C++ Senders Are the Iterator Moment That Async Has Been Waiting For

Eric Niebler’s 2024 post on senders is partly a defense against a specific criticism: that senders are redundant given that C++ already has coroutines. His answer is worth sitting with, because the question reveals a genuine conceptual gap in how most C++ developers think about concurrency abstractions.

Senders are not a coroutine alternative. They are infrastructure that coroutines, callbacks, and manual state machines can all plug into. The distinction matters, and the best way to understand it is through an analogy that Niebler himself draws: iterators.
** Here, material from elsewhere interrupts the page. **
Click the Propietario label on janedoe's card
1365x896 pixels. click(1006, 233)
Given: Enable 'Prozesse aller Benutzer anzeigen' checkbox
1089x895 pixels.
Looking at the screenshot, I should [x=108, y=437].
Before Iterators, Every Container Was an Island

Before the STL, C++ codebases had containers, but each one had its own traversal mechanism. You couldn’t write a generic sort or find_if because there was no shared protocol for “give me the next element.” Iterators solved this by defining a protocol, not an implementation. The algorithm operates on iterators; the container provides them. Neither side needs to know anything about the other’s internals.

C++ async is stuck in the pre-iterator era. Boost.Asio has completion handlers with its own composition model. std::future has continuations via .then() in some implementations but not the standard. Coroutines have co_await. Thread pools from one library don’t compose cleanly with async I/O from another. Every async library is an island.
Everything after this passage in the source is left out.